■ THE PROBLEM: From the blog post below about a day of seal work on the ice, list each piece of work it says was completed that day.

■ EXTRACT PROVIDED:
>>>>>
Friday, October 31, 2014

Whiskey on the Glacial Rocks




Blogs often only focus on the amazing and extraordinary or weird and wild aspects of one’s adventures.  This skews the real experience however.  I don’t want to only focus on the ‘facebook moments… I mean, hell, I’m not writing this to make people jealous!  Im writing this for my million dollar movie deal… and to please my sisters…  So with that in mind I’ll describe a quiet moment after a hard day spent on the ice working with the seals. 

Today was a shorter day than most, only 9 or 10 hrs or so, no lunch, no break… but despite it being a shorter day it still was a big day.  The pups were everywhere calling and flopping, pooping and peeing on the ice and often enough on us…  Three of our northern study areas for our project were successfully worked, 30+ pups tagged, five adults head-bagged and tagged or retagged and several mommas weighed on a giant weigh sled towed behind one of our snow machines.  Head-bagging is something we do when we need to tag or replace broken tags on an adult.  It’s exactly what it sounds like.  We throw a bag over their head with the hopes of keeping them calm while we work them, making it safer for the animal and us.  More on head-bagging and tagging later.
<<<<<
■ DATA PROVIDED:
>>>>>
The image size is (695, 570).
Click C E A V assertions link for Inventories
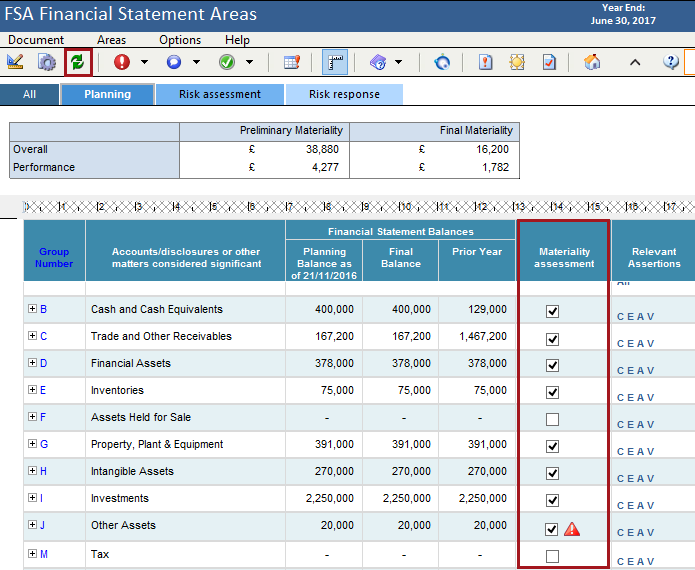tap(635, 397)
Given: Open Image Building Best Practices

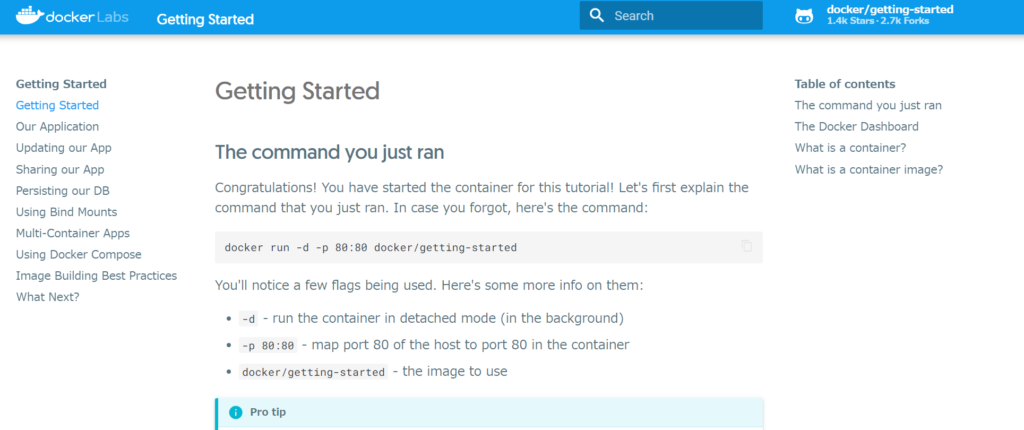Looking at the screenshot, I should coord(97,276).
<<<<<
■ EXERCISE RESPONSE:
- Three of the project's northern study areas were worked.
- More than 30 pups were tagged.
- Five adults were head-bagged and tagged or retagged.
- Several mothers were weighed on a giant weigh sled towed behind a snow machine.